Atlantic Wharf (née Russia Wharf) | Atlantic Ave | Waterfront

Re: Atlantic Wharf (formerly Russia Wharf)

Who knows the details on this project? The building in front is not the building on which the new high-rise is built, right? It's behind that, based on what I've seen. The building in front (with the Menino banner) is also being renovated but is it the same developer?

The enitre development is Boston Properties. There are three existing wharf buildings. The tower is built on part of the first, all of the second and part of the third. (first being the building closest to the greenway). The glass will run all the way down to street level between the wharf buildings (i.e., on Congress St, not the Surface Artery).

I'm assuming the residential portion is in the third wharf building (facing FPC) and the office is everywhere else. Can anyone confirm?
 
Re: Atlantic Wharf (formerly Russia Wharf)

I don't know much about different kinds of glass but this glass seems just a bit too dark and transparent. I honestly have no interest in seeing the inside of a building. They should take this fan pier crap glass and replace it with something like whats on the hancock or 111 huntington.

Other than that, its an awesome building. I like the white "frames?". Makes it look like a poor mans hearst tower.
 
Re: Atlantic Wharf (formerly Russia Wharf)

I'm saying it doesn't have the balls to be a pure glass box and tries to dampen the effect by adding all these useless elements that do nothing for it.

Agreed.
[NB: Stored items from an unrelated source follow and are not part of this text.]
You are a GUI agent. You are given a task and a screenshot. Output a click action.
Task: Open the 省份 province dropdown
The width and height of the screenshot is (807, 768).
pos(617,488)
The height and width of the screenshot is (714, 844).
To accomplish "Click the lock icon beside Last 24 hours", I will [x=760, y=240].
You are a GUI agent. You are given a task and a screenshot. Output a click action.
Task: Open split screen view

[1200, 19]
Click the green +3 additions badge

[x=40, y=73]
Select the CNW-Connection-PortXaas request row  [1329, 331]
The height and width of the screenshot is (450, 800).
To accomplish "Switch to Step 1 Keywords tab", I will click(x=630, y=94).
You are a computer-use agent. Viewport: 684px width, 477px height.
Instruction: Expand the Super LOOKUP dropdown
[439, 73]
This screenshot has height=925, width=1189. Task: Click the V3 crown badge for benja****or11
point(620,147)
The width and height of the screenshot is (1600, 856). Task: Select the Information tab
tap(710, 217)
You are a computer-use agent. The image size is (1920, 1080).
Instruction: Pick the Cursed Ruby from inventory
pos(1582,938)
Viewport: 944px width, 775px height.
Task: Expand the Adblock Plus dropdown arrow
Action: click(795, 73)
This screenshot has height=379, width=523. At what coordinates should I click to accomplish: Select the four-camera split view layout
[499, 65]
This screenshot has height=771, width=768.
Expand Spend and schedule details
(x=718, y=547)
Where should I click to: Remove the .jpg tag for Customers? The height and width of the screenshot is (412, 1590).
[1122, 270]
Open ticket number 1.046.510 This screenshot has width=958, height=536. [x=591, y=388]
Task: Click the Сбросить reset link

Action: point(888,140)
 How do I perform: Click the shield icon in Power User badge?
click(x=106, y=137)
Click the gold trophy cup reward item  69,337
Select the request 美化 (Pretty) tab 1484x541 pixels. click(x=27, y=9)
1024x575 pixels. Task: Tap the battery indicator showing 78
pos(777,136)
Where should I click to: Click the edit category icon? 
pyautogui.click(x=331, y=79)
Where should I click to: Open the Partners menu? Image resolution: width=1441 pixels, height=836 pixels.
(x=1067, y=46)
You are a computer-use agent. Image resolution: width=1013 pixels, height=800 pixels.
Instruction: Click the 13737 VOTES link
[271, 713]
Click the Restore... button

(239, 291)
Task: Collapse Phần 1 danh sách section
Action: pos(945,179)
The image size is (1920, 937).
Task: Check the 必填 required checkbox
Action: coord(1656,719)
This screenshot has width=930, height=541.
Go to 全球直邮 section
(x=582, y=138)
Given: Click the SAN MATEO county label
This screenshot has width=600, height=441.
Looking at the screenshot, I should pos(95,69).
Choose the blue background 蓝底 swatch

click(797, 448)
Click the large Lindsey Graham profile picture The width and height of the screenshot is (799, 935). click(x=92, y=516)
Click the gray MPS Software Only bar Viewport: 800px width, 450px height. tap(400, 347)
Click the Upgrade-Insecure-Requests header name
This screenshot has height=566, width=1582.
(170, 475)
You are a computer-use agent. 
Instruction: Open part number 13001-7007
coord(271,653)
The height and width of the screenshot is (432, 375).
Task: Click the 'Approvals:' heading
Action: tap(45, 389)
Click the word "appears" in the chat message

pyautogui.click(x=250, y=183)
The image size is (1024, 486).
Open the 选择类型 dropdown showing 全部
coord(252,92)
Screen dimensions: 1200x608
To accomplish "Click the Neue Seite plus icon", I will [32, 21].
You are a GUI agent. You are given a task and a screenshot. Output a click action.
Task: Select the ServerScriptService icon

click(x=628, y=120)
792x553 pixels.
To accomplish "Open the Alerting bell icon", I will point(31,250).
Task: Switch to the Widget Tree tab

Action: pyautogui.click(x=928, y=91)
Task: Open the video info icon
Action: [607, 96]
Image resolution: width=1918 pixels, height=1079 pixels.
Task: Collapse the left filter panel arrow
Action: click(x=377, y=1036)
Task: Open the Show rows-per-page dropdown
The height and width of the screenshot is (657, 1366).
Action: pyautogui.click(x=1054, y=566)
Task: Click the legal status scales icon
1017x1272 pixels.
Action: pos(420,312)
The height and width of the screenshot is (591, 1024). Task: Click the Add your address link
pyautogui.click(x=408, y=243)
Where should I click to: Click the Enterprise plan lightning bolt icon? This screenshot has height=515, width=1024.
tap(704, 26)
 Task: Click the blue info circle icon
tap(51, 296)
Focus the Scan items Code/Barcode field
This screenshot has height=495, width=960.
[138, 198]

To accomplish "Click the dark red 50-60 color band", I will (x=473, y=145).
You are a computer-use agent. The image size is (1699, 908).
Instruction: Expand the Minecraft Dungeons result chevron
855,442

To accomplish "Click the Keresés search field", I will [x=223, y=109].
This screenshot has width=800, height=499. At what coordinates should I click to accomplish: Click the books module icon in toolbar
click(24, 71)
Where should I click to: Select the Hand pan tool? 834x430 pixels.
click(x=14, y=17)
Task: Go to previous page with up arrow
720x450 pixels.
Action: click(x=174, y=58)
I especially find the four-story grid going up the long sides to be dehumanizing and pointless. And why is the beacon tower thingy on the street side -- shouldn't it be overlooking the water? And why is the water side slightly angled? It's all so superfluous.

Patriots_1228 mentioned it being a "poor man's Hearst," to which I agree fully. But while he likes it, it makes me hate it more for even bothering when it clearly is nothing more than a skin-deep gesture.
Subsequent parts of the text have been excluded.